-New Orleans - September 2006
-Taken from The Guardian's 'Comment is Free'
The eyes of the world flickered briefly back to New Orleans last night as the Superdome, national shorthand for death, squalor and the failings of a federal government when its citizens needed it most, reopened for the new American Football season. The homecoming of the New Orleans Saints - who last year played their home games at locations scattered, like their fanbase, across the state and the country - has been heavily trailed for weeks on local television, with adverts showing a group of burly players clashing their helmets together in the changing rooms and repeatedly chanting "There's no place like home!".
The return of football to the Superdome falls neatly into the narrative of recovery promoted by the city's Mayor, Ray Nagin. Since the anniversary of Hurricane Katrina, his staff have been spinning overtime to get across the message that New Orleans is back in business and open to the world, and the symbolism of the refurbished Superdome, the scene of so much misery last August, is a powerful tool in their hands. But for many residents, any talk of homecoming is deeply divisive.
Hundreds of thousands of residents are still displaced and unsure of what - if any - future they have in the Crescent City. New Orleans is awash with planners offering competing proposals on how a brighter, brasher metropolis can rise from the rubble of the storm. In the eyes of many, they have a clean slate to work from, with vast swathes of the area wiped out physically and psychologically by the hurricane.
The problem for residents is that the attitude of many of these planners - an attitude seemingly shared by city officials - is that the New New Orleans should be shorn of many of the social problems is was previously saddled with - and consequently shorn of the communities from which, it is claimed, those problems arose. The way to achieve this transformation? Attack the resources that poor, predominantly black residents relied upon most - namely publicly funded schools, hospitals and housing.
Conspiracy theories abound; whilst some of the more extreme rumours (including the claim that the levees protecting the poverty-stricken Lower 9th Ward were deliberately dynamited during the storm to protect wealthier, whiter parts of town) are hard to swallow, it is easy to see why many believe that the city, state and federal authorities are doing everything in their power to discourage large sections of the population from returning home. Take public housing. In 1996 there were over 13,000 publicly-funded, affordable housing units in the city; by the time Katrina struck, that had been steadily reduced to 7,100. Now, with New Orleans facing the greatest shortage of affordable housing in its history (rents have skyrocketed in the past year), the Department for Housing and Urban Development has announced plans to demolish 5,000 of the remaining units.

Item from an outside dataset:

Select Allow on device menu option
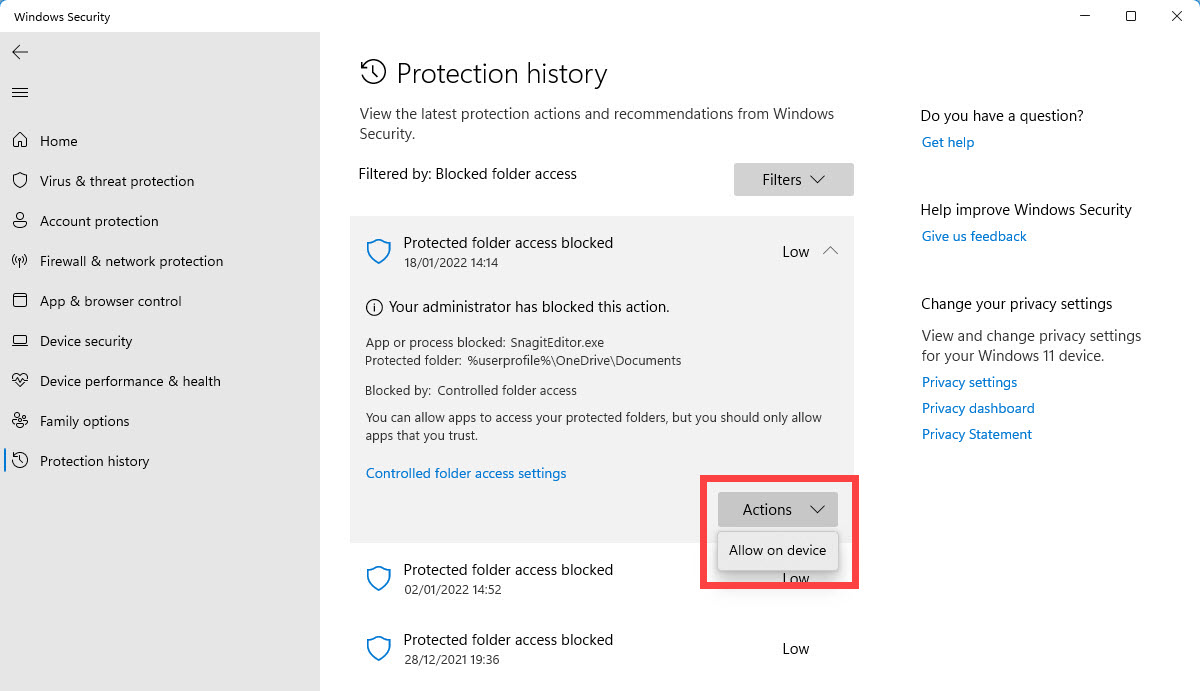This screenshot has height=691, width=1200. click(777, 551)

For residents who have lived in and built communities around these public housing projects all their lives this is difficult to accept, not least because the units are set to be replaced by so-called "mixed income" developments, which by their very nature are going to leave a lot of displaced former residents out of the equation. Unlike the wind, water and mould-battered wooden houses of the Lower 9th, most of the public housing projects are made of brick and so withstood the flooding comparatively well. In fact, those that have been inside the units say they are practically ready to be inhabited again, a ready-made solution to fulfil the city administration's plea to "make the impossible possible and get our people back home."

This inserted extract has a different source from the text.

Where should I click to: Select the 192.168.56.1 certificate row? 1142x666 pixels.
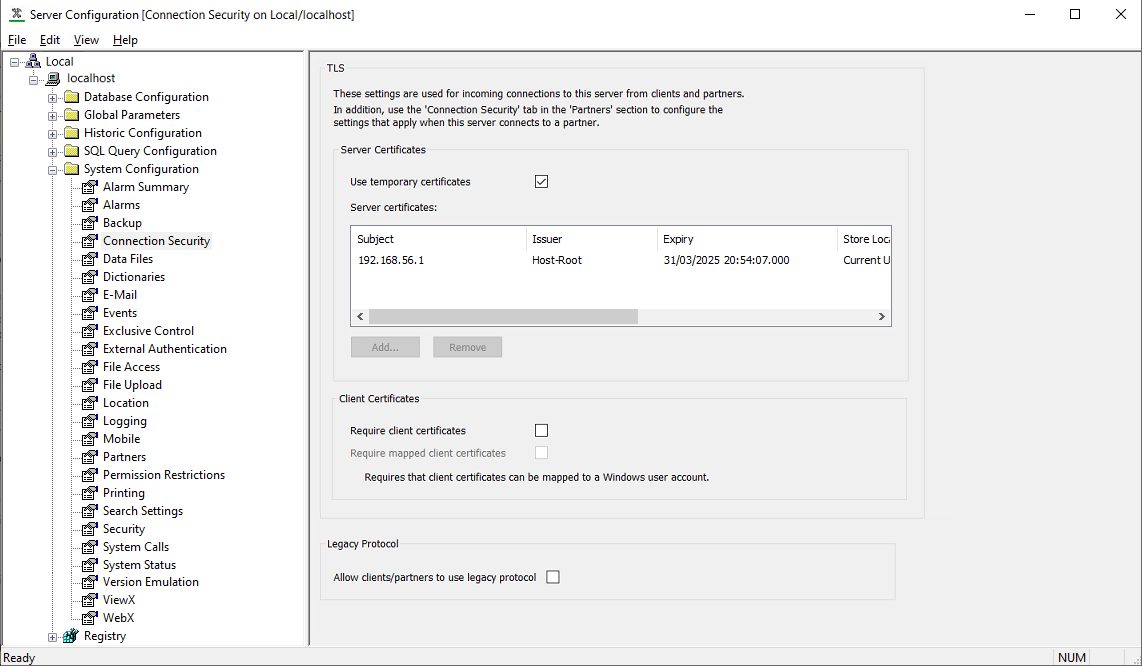coord(391,260)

Which makes it all the more incredible that rather than tidying the projects up and getting the evacuees back inside, the city's housing authority has spent hundreds of thousands, if not millions of dollars boarding the units up and, in one public development, even installing a 7ft-high barbed wire fence around the perimeter to keep out those who used to live there. On the eve of Katrina's anniversary, in an incident largely unreported by the local media (who were focusing instead on Bush's flying visit to the Gulf Coast), some former residents took ladders and boltcutters and forced their way back into their old homes. Unsurprisingly police officers soon appeared on the scene and arrested nine people (although significantly they decided not to arrest the residents themselves, all of whom were in possession of valid leases for the properties they were entering).

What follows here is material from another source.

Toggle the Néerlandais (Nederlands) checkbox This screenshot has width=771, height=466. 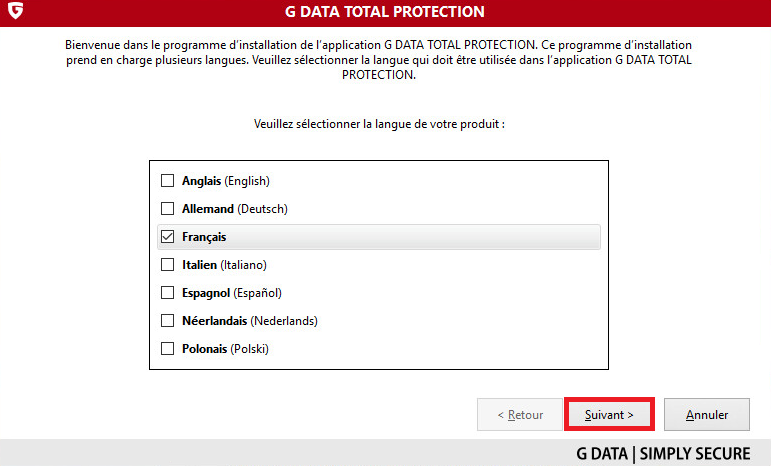click(168, 320)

There have been many similar actions since, although the majority of projects remain shuttered-up and fenced-off, sunk in darkness even whilst the bright lights of the Superdome switch back on. Katrina was the worst natural disaster in American history but the bungled and insensitive handling of the city's regeneration has been entirely man-made. Although the news crews have moved on following the hurricane's anniversary, returning only for the odd ready-made recovery story, the problem of tackling that man-made disaster remains.